April 10, 2006 04:33 EM

Softhandys für Schüler

heise online - Saarlands Bildungsminister fordert

Saarlands Bildungsminister fordert "Softhandy" gegen Verbreitung von Gewaltszenen

In der Debatte um Gewalt an Schulen hat der saarländische Bildungsminister Jürgen Schreier (CDU) die Hersteller von Mobiltelefonen zum Anbieten von ihm als "Softhandys" titulierten Mobiltelefonen aufgefordert, die keine Gewaltvideos verbreiten können. "Ich glaube, dass die großen Unternehmen der Branche hier eine Verantwortung für die junge Generation haben", sagte Schreier in einem dpa-Gespräch in Saarbrücken. Die "Softhandys" sollten beispielsweise keine Infrarot-Schnittstellen mehr haben.
...

Ja es wird sogar noch besser, da wird nicht nur die Abschaffung von IR Schnittstellen gefordert, sondern auch gleich noch eine möglichst weitgehende Überwachung.

"Es muss doch Möglichkeiten für Eltern geben, sich zu vergewissern, dass ihre Kinder solche Gewalt- und Sexszenen nicht besitzen" ...

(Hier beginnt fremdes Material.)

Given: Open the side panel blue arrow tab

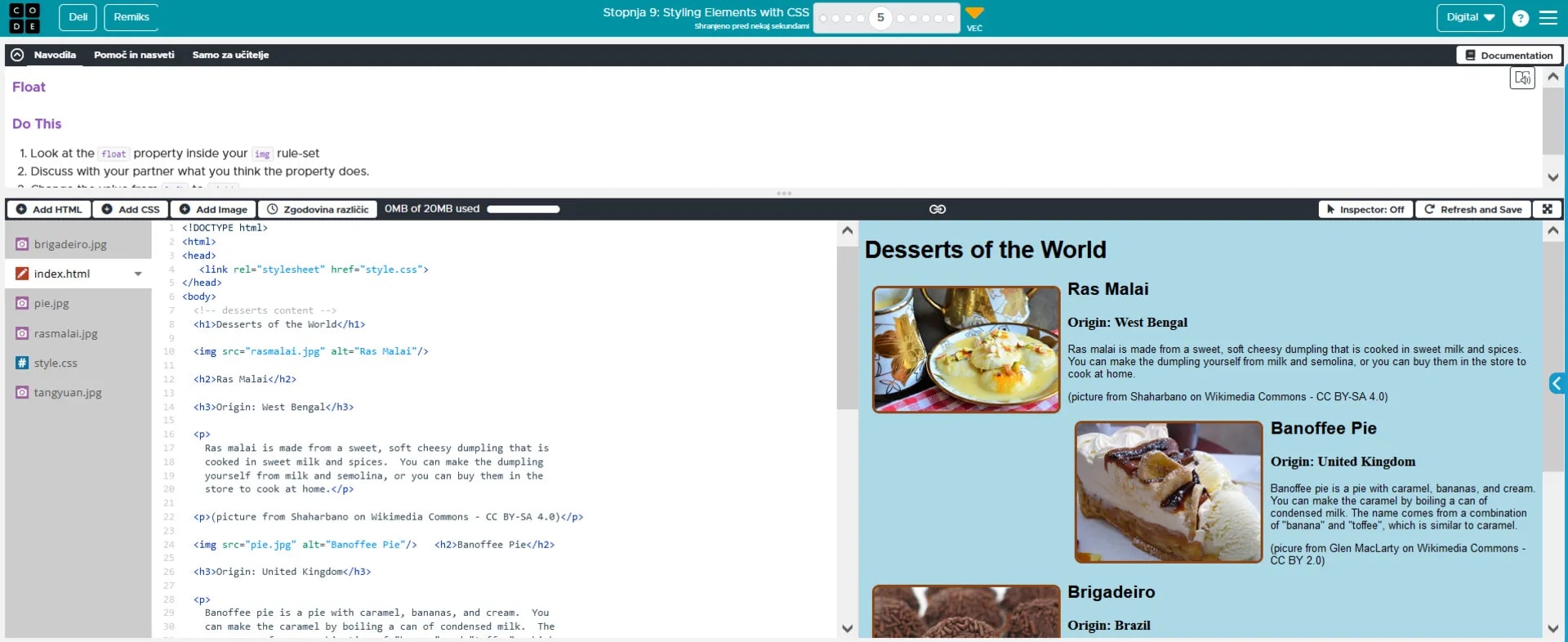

Bei der Gelegenheit sorgen wir doch bitte noch dafür, dass einschlägige Sexheftchen im Sinne der "Verfügbarkeitsüberwachung durch die Eltern" nur noch in Stein gemeiselt ausgeliefert werden dürfen (damit sind die Dinger schwerer zu verstecken). Videos werden gleich noch mit verboten und überhaupt, kann nicht irgendwer eine Jugendbrille mit eingebauten Visualisierungs- und Freigabefilter entwerfen? Die kriegen unsere lieben Kleinen dann ans Hirn geschraubt und alles wird gut.
So einen Blödsinn gibt es schließlich auch fürs Internet, dort nennt es sich dann Contentfilter. Aber das ist eine andere Geschichte.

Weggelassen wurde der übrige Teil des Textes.